Head and neck cancer is mostly of squamous cell origin (squamous cell carcinoma of the head and neck; SCCHN) and is the 10th most common type of cancer, with >630,000 cases diagnosed annually (1). Over 350,000 deaths from head and neck cancer were estimated to have occurred in 2008 worldwide (2). The frequency, incidence rates and locations of SCCHN vary widely among countries and continents (24).
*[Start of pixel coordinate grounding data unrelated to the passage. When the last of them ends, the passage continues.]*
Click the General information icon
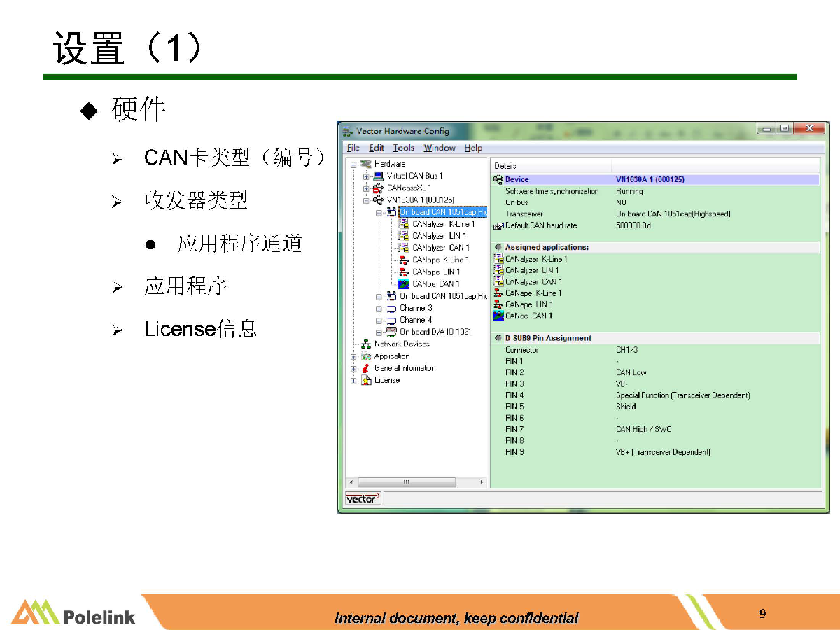The width and height of the screenshot is (840, 630). [x=366, y=368]
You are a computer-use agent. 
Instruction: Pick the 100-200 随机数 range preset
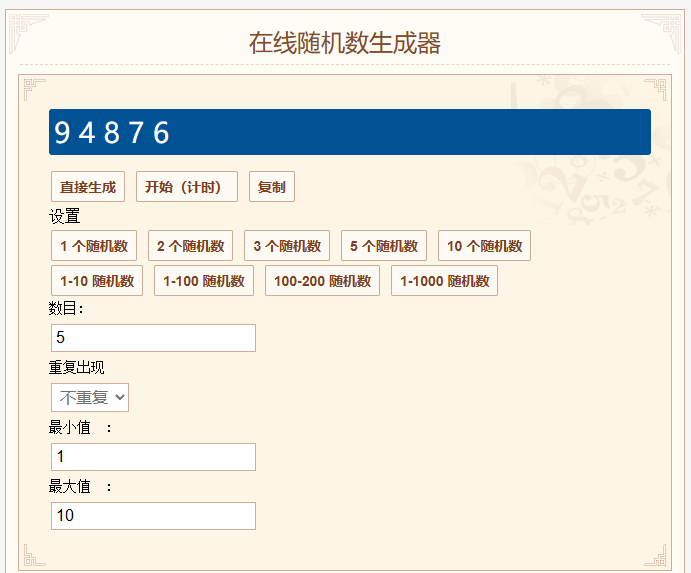pos(322,281)
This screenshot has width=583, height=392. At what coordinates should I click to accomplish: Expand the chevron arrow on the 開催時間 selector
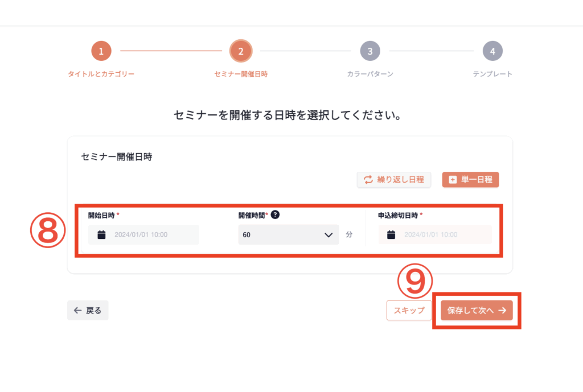click(328, 234)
Following the introduction of the TAX 323 and 324 studies, induction chemotherapy drew significant scientific and clinical interest, leading to further investigations (3,5,6). The use of docetaxel in the treatment regimen was evaluated in those studies. Docetaxel promotes tubulin polymerization and affects the formation of stable microtubules, which leads to cell death (7). Recent results from multicenter studies and a current meta-analysis demonstrated that the combination of docetaxel with 5-fluorouracil (5-FU) and cisplatin (TPF regimen) is more efficacious compared with the classic regimen of cisplatin plus 5-FU (PF regimen) as induction chemotherapy for advanced head and neck cancer (8). The TPF regimen achieved longer progression-free survival, better locoregional control and higher response rates (9,10). An explanation for this advantage may be a better control of local and metastatic disease. Another aspect is the possibility of functional organ preservation when primary radiochemotherapy is used. Such approaches appear to be promising and are likely to improve the quality of life (QoL) of the patients, provided that survival is comparable to that with classic treatments and the side effects are manageable. Thus far, only a limited number of studies have investigated the effect of the organ-preserving TPF regimen on the QoL of SCCHN patients.
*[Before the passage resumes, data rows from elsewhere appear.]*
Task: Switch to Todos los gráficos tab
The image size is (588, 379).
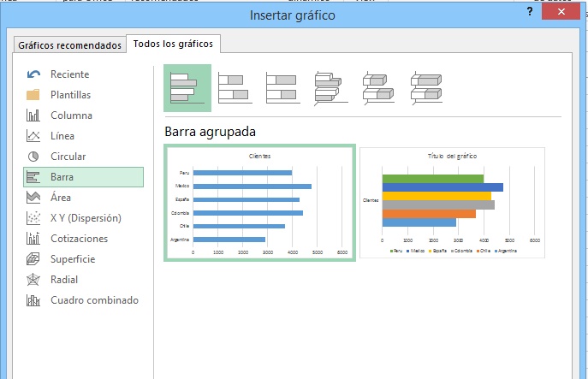Action: tap(174, 44)
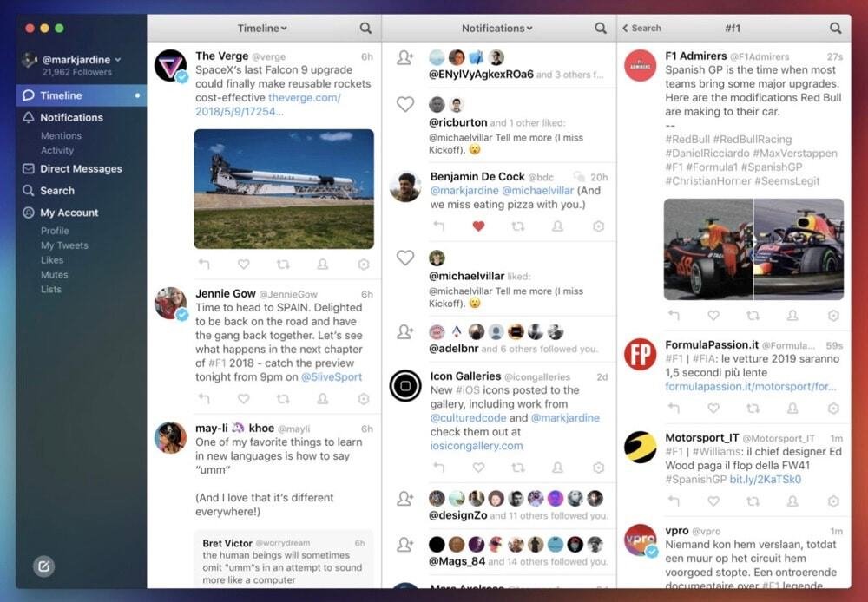This screenshot has width=868, height=602.
Task: Open the compose tweet icon
Action: click(x=43, y=566)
Radiochemotherapy is currently the cornerstone of treatment for SCCHN (11,12), either alone or combined with surgery. However, a major disadvantage of induction chemotherapy is severe treatment-induced toxicity. TPF treatment was associated with a high percentage of patients experiencing myelosuppression, with grade 3 or 4 neutropenia (5,6,13,14), as recently reported by a meta-analysis (8). The high incidence of toxicity may be the cause for the limited use of this combination treatment in the palliative setting. Moreover, the PARADIGM study that compared the addition of induction chemotherapy to radiochemotherapy vs. radiochemotherapy alone did not report an improvement in survival with induction chemotherapy prior to radiochemotherapy (15).
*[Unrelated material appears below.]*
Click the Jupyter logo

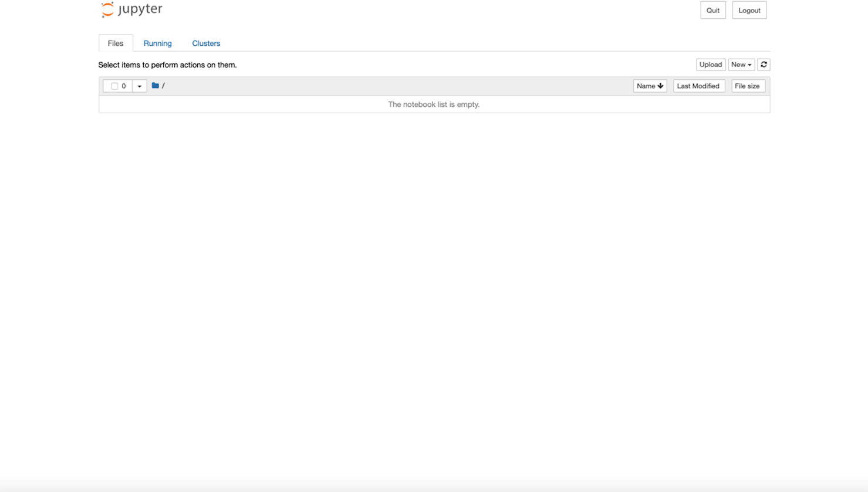click(x=130, y=9)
There are several different therapy schedules for the treatment of SCCHN, but a definitive therapeutic strategy has not yet been established. Promising results were obtained from only a few studies in which docetaxel was used as part of induction chemotherapy. Therefore, the clinical effectiveness and toxicity profile of docetaxel in combination with 5-FU and cisplatin was evaluated in a defined setting in patients with curable and metastatic/recurrent SCCHN in our hospital.

Patients and methods

Patient population

The medical records of patients with pathologically confirmed SCCHN, who received treatment with docetaxel at the hospitals of Charité-Universitätsmedizin Berlin, Germany, between April 2007 and May 2012, were retrospectively reviewed. Data were retrieved from the archives of Charité or from the attending physicians.

Treatment plan

The established treatment schedule consisted of an intravenous infusion of docetaxel at a dose of 75 mg/m2 followed by an intravenous infusion of cisplatin at 75 mg/m2 and a continuous 5-day infusion of 5-FU at a dose of 750 mg/m2. The cycles were repeated after 21 days. The treatment regimen was adapted when severe side effects occurred. In case of reduced kidney function, cisplatin was substituted by carboplatin.

Premedication with dexamethasone was administered in the evening of the day prior to the first TPF application. One hour prior to the initiation of therapy, antiemetic medication and mannitol with 0.9% saline solution were administered to prevent acute renal failure. As an additional preventive measure for agranulocytosis, granulocyte colony-stimulating factor (GCSF) was administered on day 6 to accelerate the recovery of therapy-induced neutropenia.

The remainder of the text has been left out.